Summary for 1/29/2019 Version: The measure applies to both emergency and nonemergency services.

For nonemergency services, a health care provider, group practice of health care providers, diagnostic and treatment center or health center on behalf of health care providers must disclose to current or prospective patients in writing or through the Internet the health plans or hospitals the provider is affiliated with prior to the provision of nonemergency services. If the provider does not participate in a network of a patient or prospective patient's health plan, the provider must inform, upon request, the patient of the estimated amount that will be billed to the patient.

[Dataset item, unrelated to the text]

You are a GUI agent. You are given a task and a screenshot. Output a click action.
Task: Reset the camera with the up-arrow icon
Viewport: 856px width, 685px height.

Physicians must provide a patient or prospective patient the name, practice name, mailing address and phone number of any health care provider scheduled to perform anesthesiology, laboratory, pathology, radiology or assistant surgeon services. Furthermore, physicians must, for a patient's scheduled hospital admission or scheduled outpatient hospital service for nonemergency services, provide information as how to determine the health care plans the physician participates in.

Insurers must provide information to enrollees that they may obtain a referral to a health care provider outside of the health maintenance organization's (HMO) network or panel when the HMO does not have a geographically accessible or appropriately trained provider in-network. Additionally, insurers must annually update a listing on the HMO's website which includes by specialty, the name, address and telephone number of all participating providers, including facilities, and in the case of physician, board certification, languages spoken. The listing must be on the HMO's website and updated within 15 days of the addition or termination of a provider from the HMO's network.

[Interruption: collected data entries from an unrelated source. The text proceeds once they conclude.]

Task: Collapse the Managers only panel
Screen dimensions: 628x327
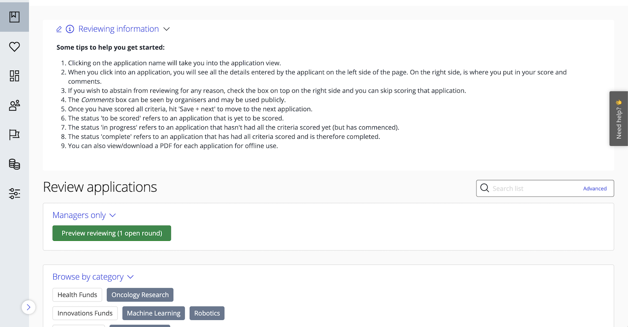Action: [x=112, y=215]
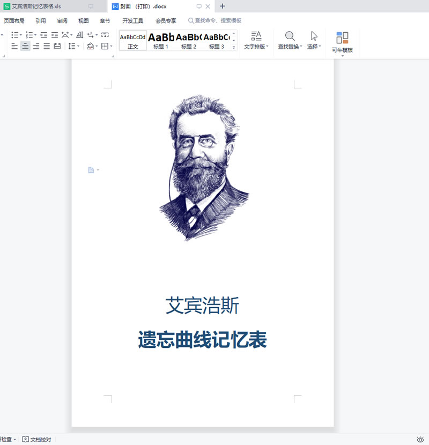The height and width of the screenshot is (445, 429).
Task: Click the bulleted list icon
Action: (15, 35)
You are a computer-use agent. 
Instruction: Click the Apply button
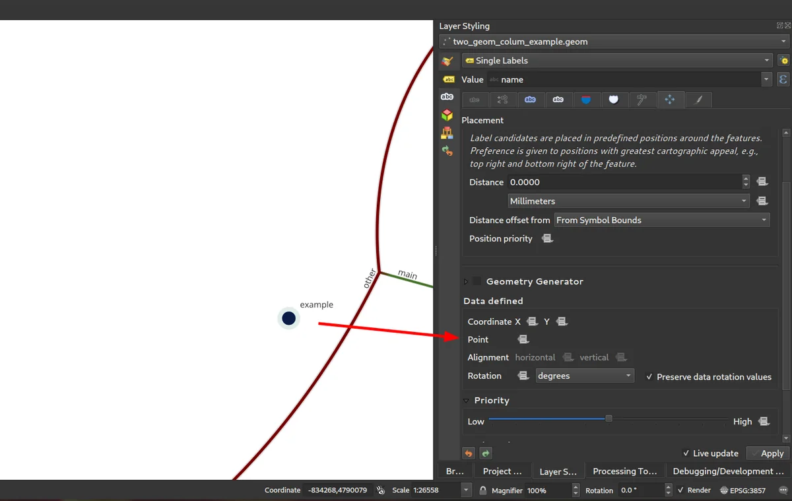coord(768,453)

For out-of-network (OON) coverage - HMOs must provide an enrollee with a clear description of the methodology used for reimbursement of OON services, the amount the HMO will reimburse for as a percentage of the usual and customary for OON services and examples of anticipated out-of-pocket costs for frequently billed OON health services. Information must also be provided to a current or prospective enrollee of an estimated anticipated out-of-pocket cost for OON services in a geographic area or zip code. Furthermore, insurers must disclose whether a provider scheduled to provide health services in-network and disclose, for OON coverage, the approximate dollar amount the insurer will pay for OON health services. Information disclosed to an enrollee is not binding on the insurer.

Hospitals are required to establish, update and make public a list of the hospital's standard charges for items and services provided by the hospital, including for diagnosis-related groups (DRGs).

Outlook: This measure has been introduced for the 2019 Legislative Session. This measure is eligible for referral to a committee.